Saved entries
--------------------
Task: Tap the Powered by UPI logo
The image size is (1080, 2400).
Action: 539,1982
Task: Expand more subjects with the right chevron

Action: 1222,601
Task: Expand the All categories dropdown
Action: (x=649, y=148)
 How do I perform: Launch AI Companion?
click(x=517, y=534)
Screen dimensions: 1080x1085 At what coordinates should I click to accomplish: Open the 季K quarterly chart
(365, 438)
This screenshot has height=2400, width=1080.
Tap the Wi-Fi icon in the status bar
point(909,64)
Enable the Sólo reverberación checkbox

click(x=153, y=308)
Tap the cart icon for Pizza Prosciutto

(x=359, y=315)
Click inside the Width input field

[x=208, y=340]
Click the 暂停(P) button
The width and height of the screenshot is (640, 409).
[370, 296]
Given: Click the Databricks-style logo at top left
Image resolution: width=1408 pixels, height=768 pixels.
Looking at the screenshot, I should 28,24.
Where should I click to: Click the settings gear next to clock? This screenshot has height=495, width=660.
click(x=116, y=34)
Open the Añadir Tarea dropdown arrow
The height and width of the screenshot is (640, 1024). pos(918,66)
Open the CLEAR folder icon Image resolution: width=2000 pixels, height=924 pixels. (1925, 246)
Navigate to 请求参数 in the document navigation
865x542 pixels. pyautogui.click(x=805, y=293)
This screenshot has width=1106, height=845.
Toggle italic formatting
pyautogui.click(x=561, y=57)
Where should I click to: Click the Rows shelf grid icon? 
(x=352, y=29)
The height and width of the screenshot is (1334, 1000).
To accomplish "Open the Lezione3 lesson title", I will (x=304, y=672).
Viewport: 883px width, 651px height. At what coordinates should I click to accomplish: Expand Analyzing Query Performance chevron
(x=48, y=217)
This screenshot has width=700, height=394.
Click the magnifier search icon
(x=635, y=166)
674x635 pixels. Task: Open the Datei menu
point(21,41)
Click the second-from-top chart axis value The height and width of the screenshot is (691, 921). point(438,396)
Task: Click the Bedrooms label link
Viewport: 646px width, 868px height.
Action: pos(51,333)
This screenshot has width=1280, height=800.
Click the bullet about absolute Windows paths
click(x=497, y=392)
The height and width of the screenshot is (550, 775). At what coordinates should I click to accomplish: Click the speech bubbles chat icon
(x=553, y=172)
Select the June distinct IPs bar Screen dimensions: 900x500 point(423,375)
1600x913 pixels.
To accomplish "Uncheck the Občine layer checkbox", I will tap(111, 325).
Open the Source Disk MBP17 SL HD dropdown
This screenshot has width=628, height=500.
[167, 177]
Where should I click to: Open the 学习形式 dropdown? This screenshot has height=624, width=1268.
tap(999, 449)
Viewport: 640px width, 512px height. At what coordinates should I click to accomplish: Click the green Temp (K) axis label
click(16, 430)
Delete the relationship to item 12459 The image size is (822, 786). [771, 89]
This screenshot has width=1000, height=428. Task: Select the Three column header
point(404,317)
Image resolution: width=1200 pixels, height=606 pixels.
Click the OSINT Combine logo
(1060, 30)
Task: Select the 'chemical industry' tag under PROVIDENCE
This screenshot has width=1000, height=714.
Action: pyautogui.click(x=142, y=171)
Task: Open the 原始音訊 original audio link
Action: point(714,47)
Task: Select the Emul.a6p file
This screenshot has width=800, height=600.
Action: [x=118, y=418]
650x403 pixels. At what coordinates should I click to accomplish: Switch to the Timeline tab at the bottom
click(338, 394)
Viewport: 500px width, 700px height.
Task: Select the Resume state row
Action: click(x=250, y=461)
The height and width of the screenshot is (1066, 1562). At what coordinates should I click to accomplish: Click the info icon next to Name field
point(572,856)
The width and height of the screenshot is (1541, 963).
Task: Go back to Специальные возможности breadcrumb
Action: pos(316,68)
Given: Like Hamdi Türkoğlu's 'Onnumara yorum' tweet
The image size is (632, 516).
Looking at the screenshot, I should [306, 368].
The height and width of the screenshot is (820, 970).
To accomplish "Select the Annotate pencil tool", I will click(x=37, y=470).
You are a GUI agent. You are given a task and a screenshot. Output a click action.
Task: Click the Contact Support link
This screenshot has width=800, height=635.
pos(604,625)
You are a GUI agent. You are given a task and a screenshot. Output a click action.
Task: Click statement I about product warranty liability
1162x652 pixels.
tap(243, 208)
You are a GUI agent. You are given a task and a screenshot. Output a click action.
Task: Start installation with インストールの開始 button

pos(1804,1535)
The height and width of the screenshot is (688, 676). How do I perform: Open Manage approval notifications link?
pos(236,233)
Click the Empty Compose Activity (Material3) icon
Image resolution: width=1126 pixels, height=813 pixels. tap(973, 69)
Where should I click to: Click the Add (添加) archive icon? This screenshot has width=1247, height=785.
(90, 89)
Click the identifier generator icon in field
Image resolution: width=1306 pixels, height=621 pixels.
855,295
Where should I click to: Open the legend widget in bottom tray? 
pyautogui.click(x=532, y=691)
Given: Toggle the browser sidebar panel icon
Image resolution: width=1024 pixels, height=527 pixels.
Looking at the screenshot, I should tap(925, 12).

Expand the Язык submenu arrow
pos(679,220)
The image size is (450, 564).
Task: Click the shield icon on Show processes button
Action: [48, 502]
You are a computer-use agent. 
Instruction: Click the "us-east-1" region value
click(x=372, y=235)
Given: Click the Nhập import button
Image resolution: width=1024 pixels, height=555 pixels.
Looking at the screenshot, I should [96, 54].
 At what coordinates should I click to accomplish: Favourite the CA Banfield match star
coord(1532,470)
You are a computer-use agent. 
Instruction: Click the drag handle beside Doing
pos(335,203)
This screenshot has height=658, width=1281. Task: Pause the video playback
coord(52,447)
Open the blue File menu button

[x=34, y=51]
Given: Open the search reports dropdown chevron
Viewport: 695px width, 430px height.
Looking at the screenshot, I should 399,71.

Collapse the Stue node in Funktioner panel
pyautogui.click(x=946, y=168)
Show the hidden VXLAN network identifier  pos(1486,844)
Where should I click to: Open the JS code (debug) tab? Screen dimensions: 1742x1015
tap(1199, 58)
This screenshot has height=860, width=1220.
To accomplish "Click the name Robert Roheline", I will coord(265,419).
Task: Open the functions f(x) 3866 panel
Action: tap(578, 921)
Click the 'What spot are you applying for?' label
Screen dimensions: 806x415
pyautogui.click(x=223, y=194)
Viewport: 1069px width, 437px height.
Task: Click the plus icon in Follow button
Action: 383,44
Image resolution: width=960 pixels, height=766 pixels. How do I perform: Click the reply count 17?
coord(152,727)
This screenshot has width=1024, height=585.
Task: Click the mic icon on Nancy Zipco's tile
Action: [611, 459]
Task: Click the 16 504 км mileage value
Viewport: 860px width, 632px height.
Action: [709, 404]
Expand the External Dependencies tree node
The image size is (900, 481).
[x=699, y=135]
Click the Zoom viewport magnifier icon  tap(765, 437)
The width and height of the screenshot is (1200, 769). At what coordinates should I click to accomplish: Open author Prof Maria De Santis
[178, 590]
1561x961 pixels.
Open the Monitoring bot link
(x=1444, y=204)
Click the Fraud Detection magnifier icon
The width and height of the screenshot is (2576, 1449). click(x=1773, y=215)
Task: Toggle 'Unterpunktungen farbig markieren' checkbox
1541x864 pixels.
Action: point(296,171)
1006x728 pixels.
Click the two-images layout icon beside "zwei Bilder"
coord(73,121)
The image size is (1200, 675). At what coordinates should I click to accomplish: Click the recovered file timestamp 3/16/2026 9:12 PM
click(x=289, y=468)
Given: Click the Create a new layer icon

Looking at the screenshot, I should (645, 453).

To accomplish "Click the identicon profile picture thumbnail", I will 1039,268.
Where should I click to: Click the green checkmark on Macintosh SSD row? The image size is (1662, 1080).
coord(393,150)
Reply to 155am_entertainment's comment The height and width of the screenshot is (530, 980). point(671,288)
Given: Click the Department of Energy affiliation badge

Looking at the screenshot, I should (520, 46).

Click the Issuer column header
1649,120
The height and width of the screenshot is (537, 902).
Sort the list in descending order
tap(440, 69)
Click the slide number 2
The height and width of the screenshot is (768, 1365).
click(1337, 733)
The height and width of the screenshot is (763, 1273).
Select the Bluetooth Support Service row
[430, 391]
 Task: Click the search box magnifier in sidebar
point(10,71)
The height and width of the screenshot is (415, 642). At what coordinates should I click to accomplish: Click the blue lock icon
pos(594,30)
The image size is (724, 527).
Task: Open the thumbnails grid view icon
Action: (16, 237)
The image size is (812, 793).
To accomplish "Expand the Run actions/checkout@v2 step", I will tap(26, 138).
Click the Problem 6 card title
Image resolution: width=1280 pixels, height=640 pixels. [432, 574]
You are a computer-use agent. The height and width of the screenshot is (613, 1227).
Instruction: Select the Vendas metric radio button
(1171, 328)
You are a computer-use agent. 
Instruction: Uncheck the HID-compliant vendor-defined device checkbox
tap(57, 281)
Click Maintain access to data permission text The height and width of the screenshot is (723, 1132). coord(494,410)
--------------------
**Exercise goal**
Write out each line exactly, starting with the line that contains "Task: Click the search" and stopping after the last line of the data.

**Exercise answer**
 Task: Click the search box magnifier in sidebar
point(10,71)
The height and width of the screenshot is (415, 642). At what coordinates should I click to accomplish: Click the blue lock icon
pos(594,30)
The image size is (724, 527).
Task: Open the thumbnails grid view icon
Action: (16, 237)
The image size is (812, 793).
To accomplish "Expand the Run actions/checkout@v2 step", I will tap(26, 138).
Click the Problem 6 card title
Image resolution: width=1280 pixels, height=640 pixels. [432, 574]
You are a computer-use agent. The height and width of the screenshot is (613, 1227).
Instruction: Select the Vendas metric radio button
(1171, 328)
You are a computer-use agent. 
Instruction: Uncheck the HID-compliant vendor-defined device checkbox
tap(57, 281)
Click Maintain access to data permission text The height and width of the screenshot is (723, 1132). coord(494,410)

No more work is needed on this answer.